It’s probably unreasonable to expect the racing product in the NASCAR Cup Series to look drastically different this weekend at Martinsville Speedway but rather continue the trend of directional progress towards what everyone in the industry wants it to eventually look like.
This will be the fifth race at the Virginia half-mile since the industry transitioned to the NextGen spec car in 2022. With the exception of the body and engine, all the cars are identical, and the competitive gap across the field has never been tighter.
But that makes it increasingly harder to pass on single groove short tracks and road courses, especially when factoring in that the high drag car features wider lower profile tires, a big sports car style braking package and an engine package so bogged down that it encourages drivers to downshift in every corner.
The latter is especially problematic because drivers can drive deep into a corner, make a mistake and catch the car with the shifter, before driving off into the corner. The races have all been generally a holistic letdown with the exception of the final lap ‘Hail Melon’ moment in October 2022.
Kyle Busch said at Bristol last month that the car was designed backwards, aerodynamically.
“The problem starts at the front of the car; the splitter and the way the air is, and everything that we all do on setup stuff for make these things rely on the air as much as they do,” Busch said. “That’s a problem. I think they went about it, and that’s a funny way to say it, backwards.”
NASCAR has worked diligently to improve the short track product with this car, to very little success, and no track has personified these issues like Martinsville. When the short track product is good, Martinsville is exceptional, and it hasn’t been over the past two years.
So, NASCAR’s latest swing was a simplified rear diffuser and a taller spoiler, up to 3”, for these types of tracks and the reaction from drivers has been pretty indifferent across its first two races at Phoenix and Richmond.
“The car felt more consistent but traffic felt worse,” said Martin Truex Jr at Richmond.
At worse, drivers say it has produced more of the same kind of moribund racing at those tracks but at best, the reaction has been a slight improvement and Brad Keselowski expects the same thing this weekend at Martinsville.
“I think back to practice at Richmond, and I thought we could pass in practice and then we got into a night race scenario, and the track locked down on the bottom and we couldn’t pass,” Keselowski said. “I think it would have been even worse with last year’s aero package.
“I suspect with Martinsville; the cars struggled to pass for about 40-50 laps and then the tires start to degrade and you see some passing and I suspect we’ll see that a little sooner.”
To his point, the best overall Martinsville race of the NextGen era did take place in November, but that isn’t saying much. Goodyear got a little more aggressive with the tire compound and ambient temperatures reached 80 degrees.

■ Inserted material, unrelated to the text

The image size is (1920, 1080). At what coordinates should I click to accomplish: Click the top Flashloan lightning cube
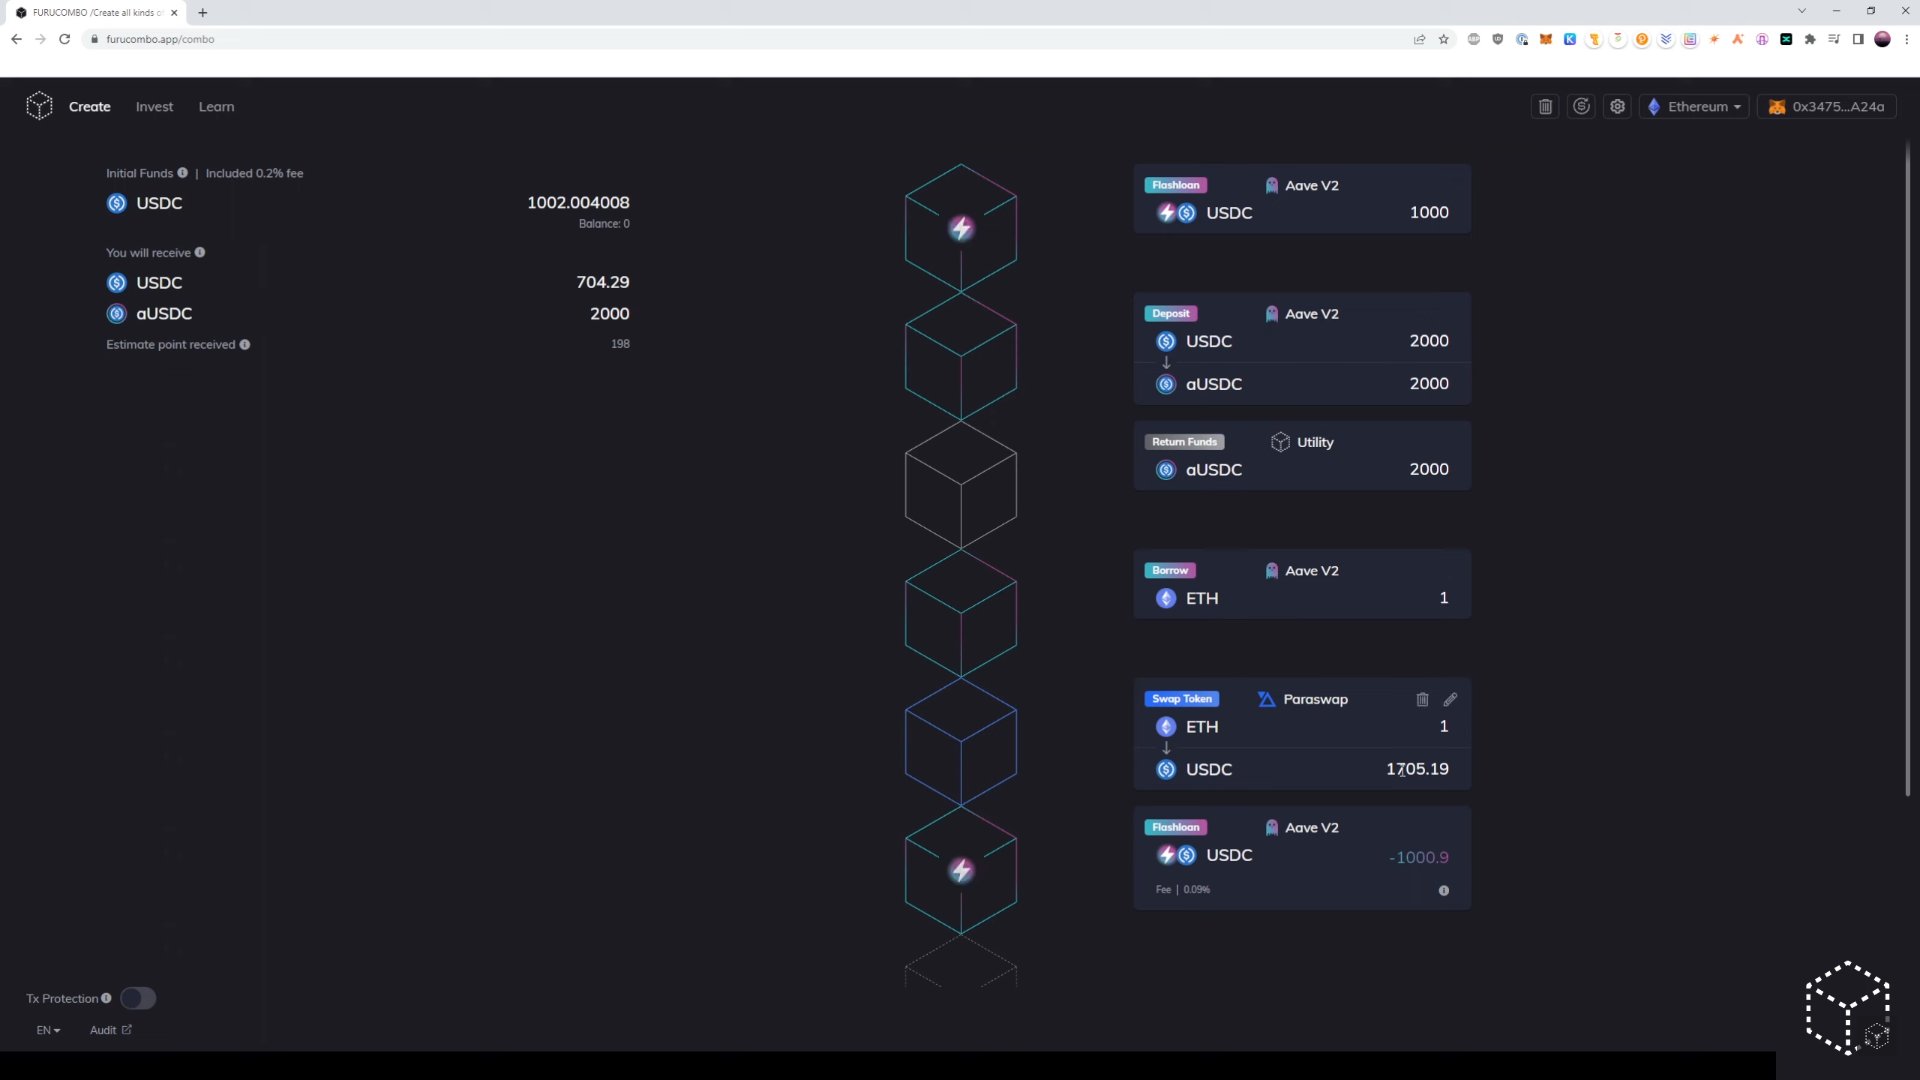click(x=960, y=228)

The track took rubber and tire wear allowed for passing to open up around 75 laps into a run but it was a conveyor belt prior to that point.
Ryan Preece says Martinsville will again be beholden to the ambient temperature, which projects to be in the low 60s, which is not usually a good place for the current tires to start laying down rubber.
“It just depends on tire wear and temperature, and it looks like it’s going to be cool, so it’s going to be hard to pass,” Preece said. “But when is Martinsville not hard to pass?
“At the end of the day, it doesn’t matter what you drive there, Late Model, Modified, if you don’t have a good car, you’re not going to pass a lot of cars.
“At the end of the day, the field is as close as it’s ever been, so you need to get your car driving to be maneuverable so you can drive where they can’t. It’s going to be good strategy, get track position and keep it.”
Goodyear is bringing back the same tire package as used at Martinsville in November, one that had more gage in the tread, designed to keep heat in the tire to promote additional fall off.
Greg Stucker, Goodyear’s director of racing, says the goal is the continued progress made over the last several months.
“We went to a short track tire package with more gage late last year, trying to get more fall-off,” Stucker said. “We now come back with the same tire teams ran at Martinsville in that race in early-November so they have somewhat of a notebook started. After running at Phoenix and Richmond over the past several weeks, teams have now had several races with the thicker gage, which has produced some good racing.”